Más de una década rodando por Marte
El Curiosity aterrizó en Marte el 6 de agosto de 2012 como parte de la misión Mars Science Laboratory. Su objetivo era responder a una pregunta clave: si Marte pudo reunir alguna vez las condiciones ambientales necesarias para albergar formas de vida microbiana. La NASA recuerda que, al principio de la misión, los instrumentos del rover ya encontraron pruebas químicas y minerales de antiguos entornos habitables. Actualmente Curiosity continúa explorando rocas formadas en una época en la que el planeta pudo ser muy distinto al desierto frío y seco que conocemos hoy.
El problema de las ruedas tampoco es nuevo. Los ingenieros empezaron a detectar signos de desgaste ya en 2013, poco después de la llegada del rover a Marte. Desde entonces, el equipo revisa periódicamente el estado de las ruedas con imágenes tomadas por MAHLI, una cámara instalada en el brazo robótico de Curiosity, para registrar la evolución de cada grieta y ajustar la forma de conducir el vehículo.
Una de las imágenes más llamativas llegó en septiembre de 2024, cuando una fotografía tomada por MAHLI mostró una gran abertura en una de las ruedas. La imagen (que abre este artículo) dejaba ver hasta qué punto el metal se había deformado por el contacto continuado con rocas afiladas. Aun así, el mensaje de los responsables de la misión fue tranquilizador: el rover seguía funcionando y la rueda continuaba resistiendo pese al castigo.
La solución no ha sido simplemente esperar a que aguanten. Con el paso de los años, el equipo de Curiosity ha ido cambiando la forma de conducir el rover. La planificación de rutas evita, siempre que es posible, las zonas más peligrosas, y los ingenieros pueden modificar la velocidad del vehículo para reducir el daño cuando el terreno lo exige.

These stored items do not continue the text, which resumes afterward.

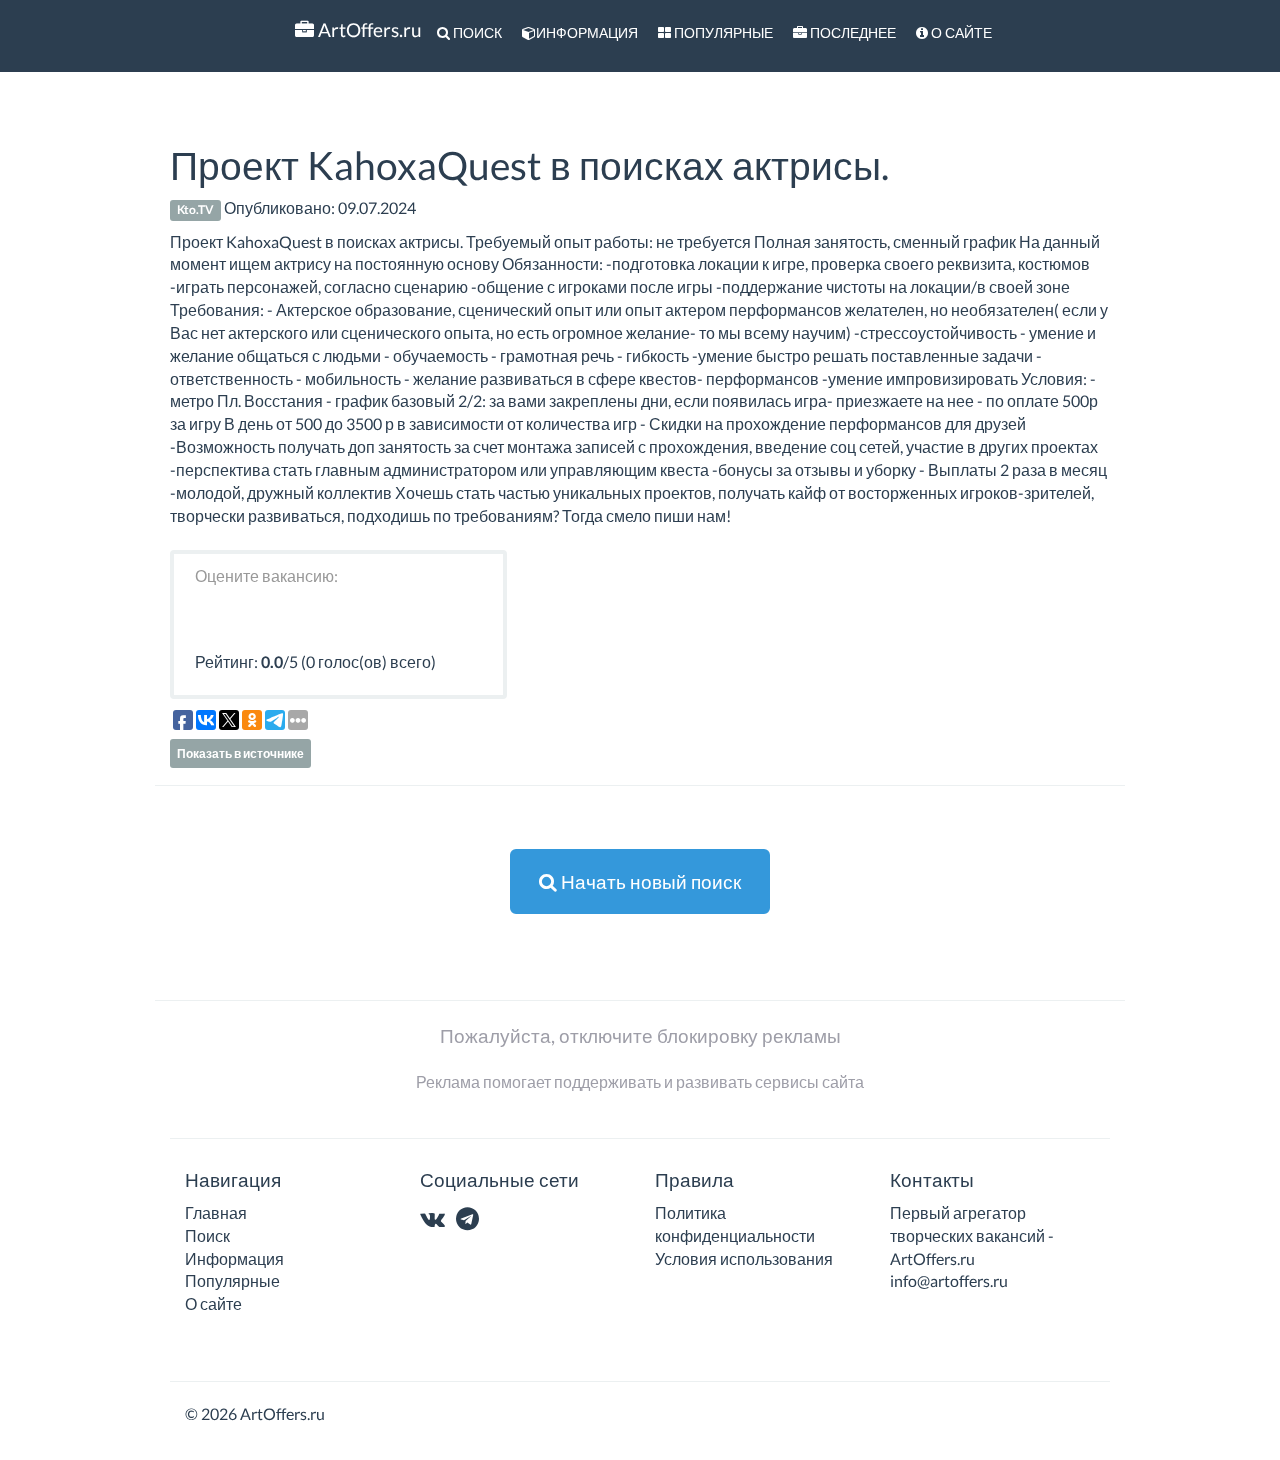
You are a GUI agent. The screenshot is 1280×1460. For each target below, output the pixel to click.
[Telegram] (471, 1220)
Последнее (851, 32)
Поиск (476, 32)
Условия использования (744, 1258)
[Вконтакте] (436, 1220)
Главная (216, 1212)
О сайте (960, 32)
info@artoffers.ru (949, 1280)
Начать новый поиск (649, 881)
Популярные (722, 32)
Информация (587, 32)
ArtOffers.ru (368, 29)
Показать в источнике (240, 753)
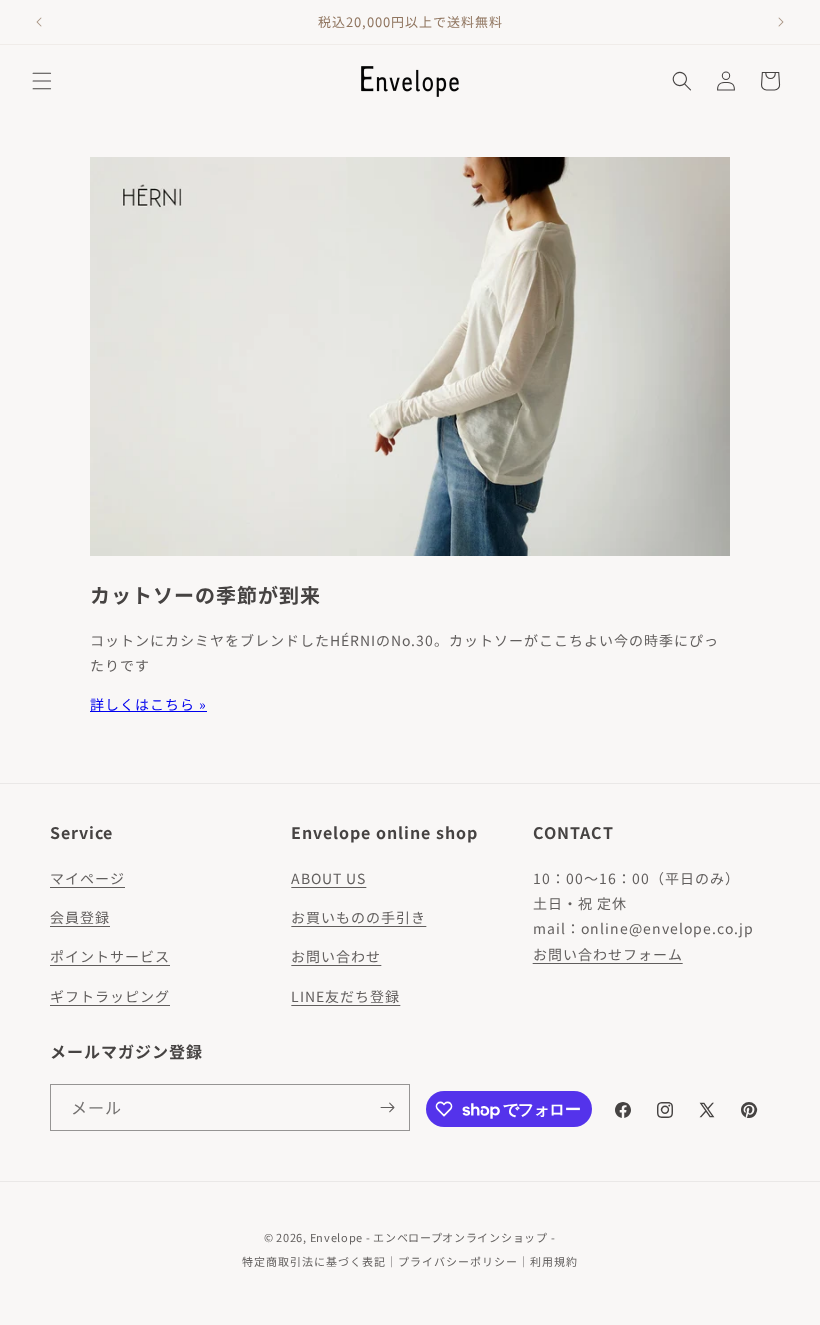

“En Marte no hay mecánicos, así que la mejor alternativa para el rover Curiosity de la NASA es una conducción cuidadosa”, afirman desde la agencia.
En 2017 el Laboratorio de Propulsión a Chorro (JPL) de la NASA incorporó un sistema de control de tracción para proteger mejor las ruedas. Este software ajusta en tiempo real la velocidad de cada rueda en función de las rocas que está superando el rover, con el objetivo de reducir los deslizamientos y la presión sobre las zonas más vulnerables. Durante las pruebas, el algoritmo redujo la carga en un 20 % en las ruedas delanteras y en un 11 % en las centrales.
La cara buena de la historia es que los daños acumulados en sus ruedas también han servido para mejorar el diseño de misiones posteriores, según explica el JPL. Perseverance, el rover que llegó a Marte en 2021, incorpora en sus ruedas una banda de rodadura distinta, con el doble de relieves que las de Curiosity y una estructura exterior también el doble de gruesa, cambios que en las pruebas mejoraron tanto la resistencia al daño como el comportamiento sobre rocas y arena.
Las cicatrices de las ruedas del Curiosity son un registro físico de su viaje: cada grieta y cada agujero hablan de años de exploración sobre un terreno nunca antes explorado. Puede que no tengan ya el aspecto impecable de las pruebas en la Tierra, pero siguen girando.